_Prompt_:
Scan the entries for lines with the word "Nerves" and copy those lines.
===============
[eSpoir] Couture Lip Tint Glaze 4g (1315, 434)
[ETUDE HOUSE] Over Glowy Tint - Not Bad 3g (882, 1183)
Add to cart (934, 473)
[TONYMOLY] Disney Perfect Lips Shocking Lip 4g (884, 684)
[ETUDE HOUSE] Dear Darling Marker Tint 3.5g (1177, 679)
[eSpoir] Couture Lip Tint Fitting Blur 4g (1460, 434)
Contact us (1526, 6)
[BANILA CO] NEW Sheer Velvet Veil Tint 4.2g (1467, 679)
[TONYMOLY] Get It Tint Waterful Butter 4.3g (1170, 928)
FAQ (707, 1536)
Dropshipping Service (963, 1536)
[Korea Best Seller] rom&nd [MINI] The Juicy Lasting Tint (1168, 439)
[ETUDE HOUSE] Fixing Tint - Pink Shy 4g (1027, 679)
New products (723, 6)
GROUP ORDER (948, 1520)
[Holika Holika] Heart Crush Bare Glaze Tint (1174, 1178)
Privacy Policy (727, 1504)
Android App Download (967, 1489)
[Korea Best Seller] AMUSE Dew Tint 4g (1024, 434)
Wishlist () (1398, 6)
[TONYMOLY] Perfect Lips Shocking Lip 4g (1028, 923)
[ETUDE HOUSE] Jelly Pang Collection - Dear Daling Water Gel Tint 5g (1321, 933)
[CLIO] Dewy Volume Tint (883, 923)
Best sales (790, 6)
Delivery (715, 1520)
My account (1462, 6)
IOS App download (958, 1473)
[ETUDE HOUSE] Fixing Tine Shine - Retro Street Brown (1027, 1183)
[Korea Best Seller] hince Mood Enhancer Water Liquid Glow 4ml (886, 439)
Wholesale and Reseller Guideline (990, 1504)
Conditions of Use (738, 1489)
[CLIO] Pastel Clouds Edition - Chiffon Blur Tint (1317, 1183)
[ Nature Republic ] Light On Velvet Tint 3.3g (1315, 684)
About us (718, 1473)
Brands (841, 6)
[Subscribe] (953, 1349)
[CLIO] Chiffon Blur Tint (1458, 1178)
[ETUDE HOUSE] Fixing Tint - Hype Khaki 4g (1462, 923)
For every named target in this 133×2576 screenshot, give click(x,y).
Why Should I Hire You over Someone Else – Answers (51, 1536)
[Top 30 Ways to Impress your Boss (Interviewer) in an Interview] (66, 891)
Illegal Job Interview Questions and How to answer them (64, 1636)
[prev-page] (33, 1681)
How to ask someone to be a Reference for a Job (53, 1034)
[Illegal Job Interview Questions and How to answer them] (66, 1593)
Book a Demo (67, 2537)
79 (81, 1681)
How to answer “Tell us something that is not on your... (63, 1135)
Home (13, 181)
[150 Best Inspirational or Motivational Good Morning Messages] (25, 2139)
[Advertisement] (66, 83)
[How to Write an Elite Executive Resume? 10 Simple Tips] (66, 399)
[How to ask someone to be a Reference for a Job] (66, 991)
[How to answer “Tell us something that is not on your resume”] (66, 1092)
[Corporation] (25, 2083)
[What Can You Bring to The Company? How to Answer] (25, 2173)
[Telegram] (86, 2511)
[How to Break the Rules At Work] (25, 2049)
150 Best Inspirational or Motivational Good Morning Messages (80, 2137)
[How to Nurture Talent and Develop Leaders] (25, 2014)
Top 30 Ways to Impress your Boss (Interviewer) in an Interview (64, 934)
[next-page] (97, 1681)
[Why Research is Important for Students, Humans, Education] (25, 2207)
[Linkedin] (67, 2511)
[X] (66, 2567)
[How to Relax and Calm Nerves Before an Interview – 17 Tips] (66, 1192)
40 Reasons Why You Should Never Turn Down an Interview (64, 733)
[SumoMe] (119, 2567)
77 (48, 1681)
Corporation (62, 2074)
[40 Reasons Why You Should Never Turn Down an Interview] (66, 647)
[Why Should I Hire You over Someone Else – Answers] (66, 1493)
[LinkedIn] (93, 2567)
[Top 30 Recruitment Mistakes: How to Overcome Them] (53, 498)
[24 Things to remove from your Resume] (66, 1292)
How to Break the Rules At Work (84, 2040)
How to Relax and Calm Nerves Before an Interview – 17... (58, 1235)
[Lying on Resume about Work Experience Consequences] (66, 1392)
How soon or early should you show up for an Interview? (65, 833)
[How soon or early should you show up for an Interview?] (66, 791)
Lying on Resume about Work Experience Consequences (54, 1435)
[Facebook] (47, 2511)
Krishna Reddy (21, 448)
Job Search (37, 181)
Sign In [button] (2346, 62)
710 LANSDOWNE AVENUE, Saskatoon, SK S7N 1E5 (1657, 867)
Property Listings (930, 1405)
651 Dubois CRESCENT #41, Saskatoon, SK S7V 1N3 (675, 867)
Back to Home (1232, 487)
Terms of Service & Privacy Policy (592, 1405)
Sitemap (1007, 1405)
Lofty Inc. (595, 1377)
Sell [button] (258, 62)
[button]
===============
_Written answer_:
[How to Relax and Calm Nerves Before an Interview – 17 Tips] (66, 1192)
How to Relax and Calm Nerves Before an Interview – 17... (58, 1235)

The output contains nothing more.